Several projects funded by the European Commission, integrated in the Internet of Things Research in Europe Cluster (IERC), deal with aspects of standardisation in IoT: CALIPSO, GAMBAS, IOT.EST, OPENIOT, UIOT6, SPRINT and PROBE-IT. In particular:

  • OPENIOT deals with standardisation of open source solution for creating utility/cloud-based environments of internet-connected objects,
  • SPRINT has an active contribution to W3C (web services), OMG (e.g. on exchange formats, APIs) and OASIS (data exchange formats),
  • PROBE-IT validates standards or pre-standards at European and international level and performs pre-standardisation research work on standardisation requirements.

The Future Internet PPP (FI-PPP) also deals with some issues connected to standardisation for the IoT.

IVA

IVA is a subproject of ´ICT for Sweden´, with the objective of supporting the entire value chain, from business benefits to sensors.

http://www.iva.se/IVA-seminarier/Internet-of-Things-IoT---fran-affarsnytta-till-sensorer/

UK

The KTN (Knowledge Transfer Network) has an IoT interest group

https://connect.innovateuk.org/web/internet-of-things

Finland

An IoT cluster supports investment in IoT

http://www.investinfinland.fi/industries/rd-and-innovation/internet-of-things-in-finland/124

LoRa Alliance

Specifications intended for wireless battery-operated things in regional, national or global networks. LoRaWAN targets key requirements of the IoT such as secure bi-directional communication, mobility and localisation services.

IIC

Works on promoting the uptake of technologies around the industrial internet including:

  • building confidence around new and innovative approaches to security;
  • developing use-cases and test beds;
  • influencing global standards development; and

facilitating open forums to share and exchange best practices.

Denmark

The Nordic IoT center is supported by the Danish Agency for Science and Higher Education, enabling partnerships in the Nordic region, completing the value chain for IoT products and services and documenting compliance to international standards http://www.nordiciotcentre.com/

(C.2) additional information

There are a number of global activities ongoing in the area of IoT standardisation. In particular there are: the oneM2M partnership project, to which ETSI contributes; relevant standardisation activities in IEC; a focus group in ISO/IEC JTC 1; the standards project on MQTT in OASIS; the IoT reference architecture; and the IoT Interoperability standards at ISO/IEC JTC 1/SC 41.
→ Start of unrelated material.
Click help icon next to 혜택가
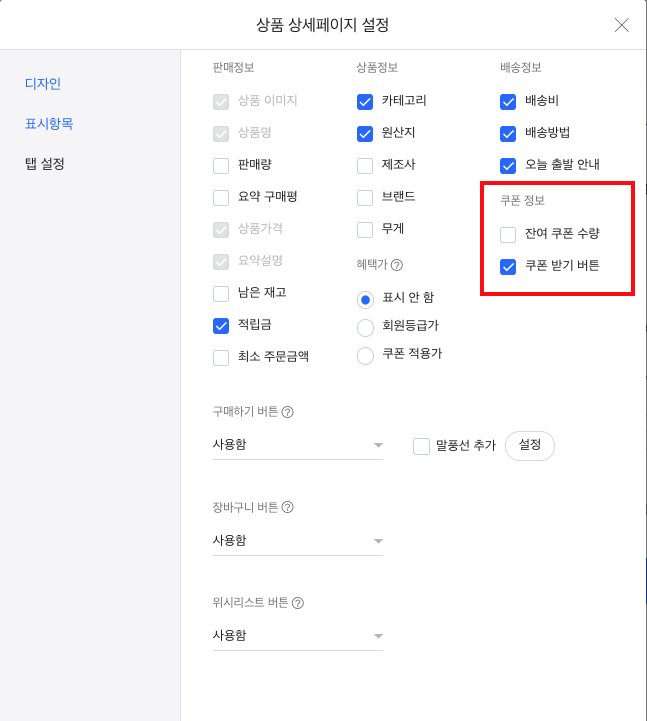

The IoT requirements of e.g. from retail manufacturing, the automotive, aeronautics, pharmaceutical, and medical equipment industries and the medical sector in general should be taken fully into consideration. Security, privacy, and management of control of the access to and ownership of data are essential for the development of IoT. Without acceptance by commercial users and consumers, the role of IoT would be limited to specific vertical markets. Wide acceptance is essential in commoditising IoT mechanisms and make them accessible e.g. to manufacturing and for manufactured products, or into m/e/Health applications.

IoT requires the interlinking of often disparate standards.  These standards are often the product of different SDOs.  There is a need to bring these bodies and their standards together to achieve the often small changes needed to allow products and services to interoperate.

Existing standards should be checked to take account of the protection of individuals with regard to personal data processing and the free movement of such data in the light of the proposal for a General Data Protection Regulation. Specific privacy by design standards should be identified and where necessary developed.